MATERIAL PROVIDED:
────

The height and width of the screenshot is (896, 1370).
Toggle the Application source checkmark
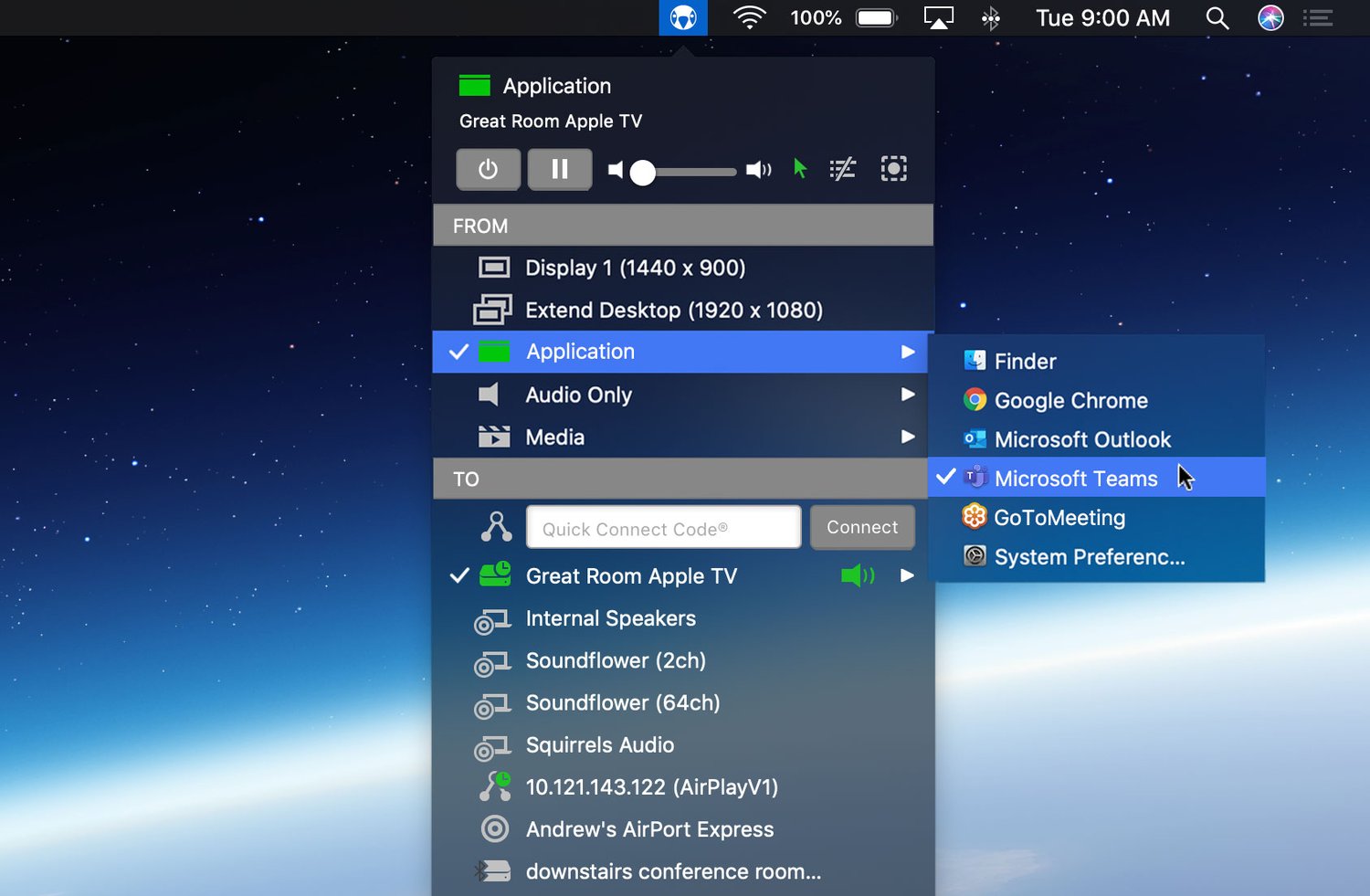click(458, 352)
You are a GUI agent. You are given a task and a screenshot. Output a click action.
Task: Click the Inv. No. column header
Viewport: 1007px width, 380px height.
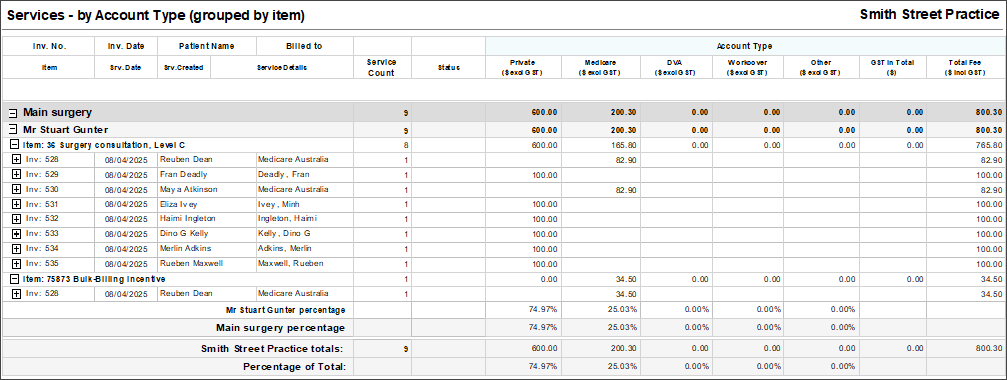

────

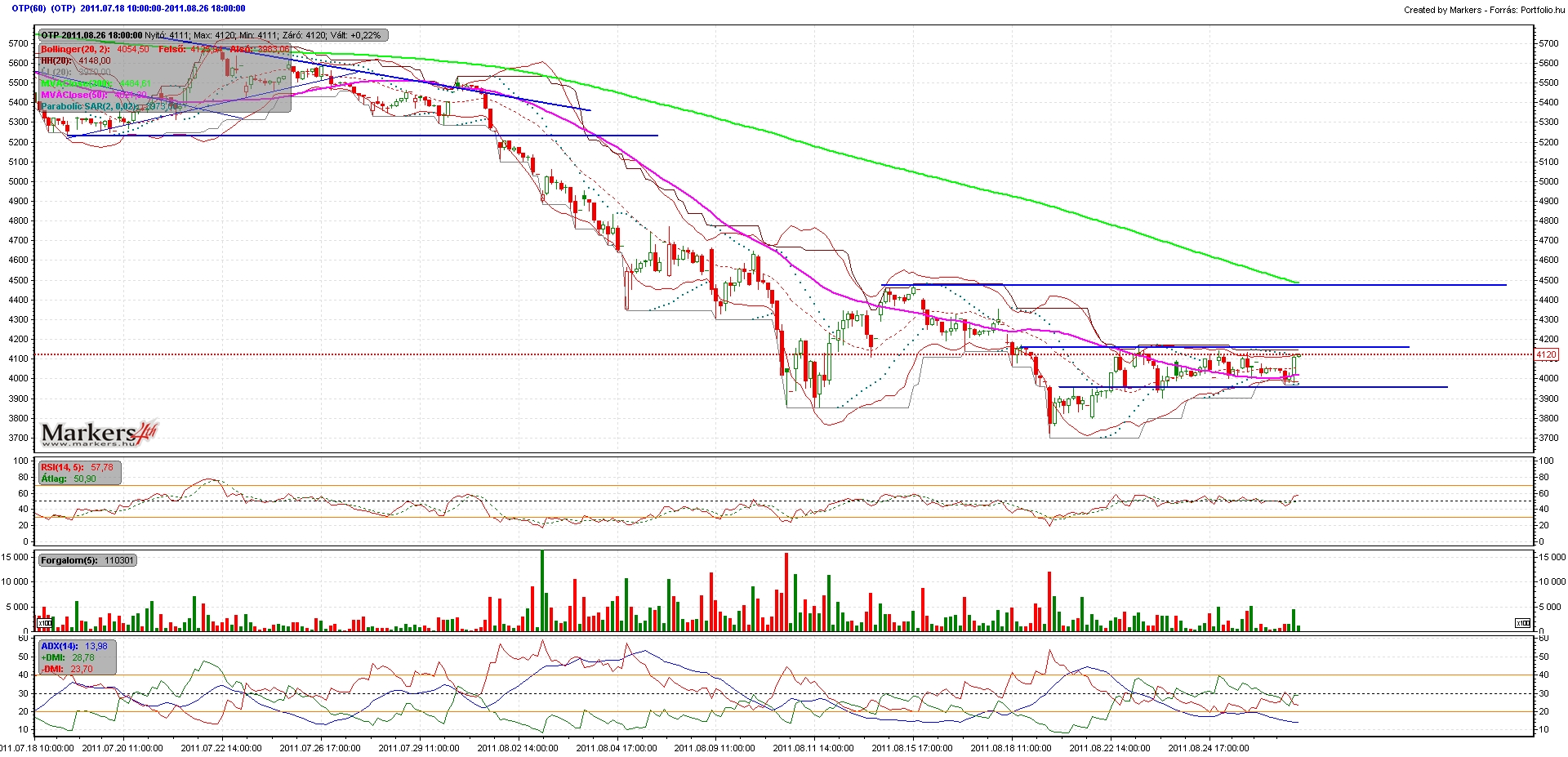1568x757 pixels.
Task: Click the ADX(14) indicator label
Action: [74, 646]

────

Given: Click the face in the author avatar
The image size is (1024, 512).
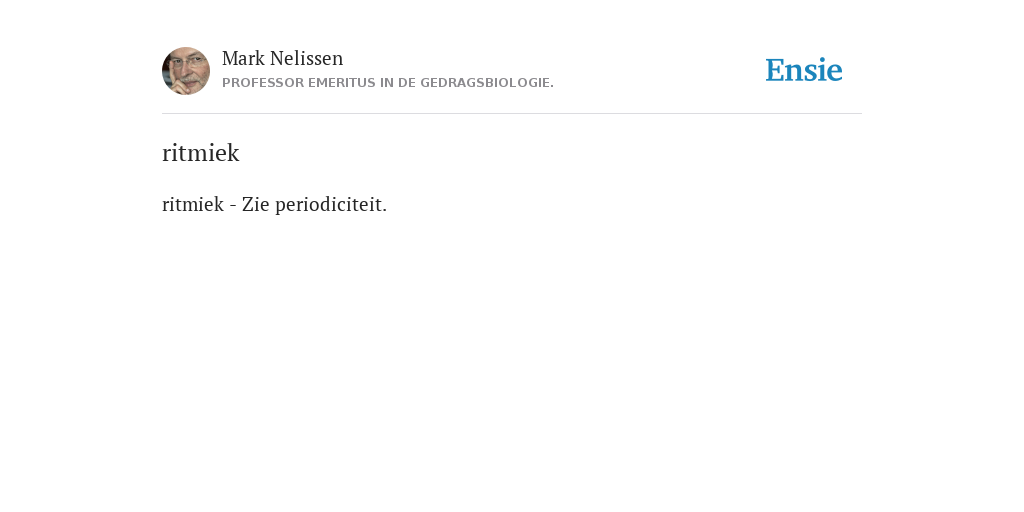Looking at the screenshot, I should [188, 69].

────

EXERCISE: Please reproduce the lines from the line with "You are a GUI" to the line with "Viewport: 1007px width, 380px height.", both ends included, exactly as they appear above.

EXERCISE RESPONSE:
You are a GUI agent. You are given a task and a screenshot. Output a click action.
Task: Click the Inv. No. column header
Viewport: 1007px width, 380px height.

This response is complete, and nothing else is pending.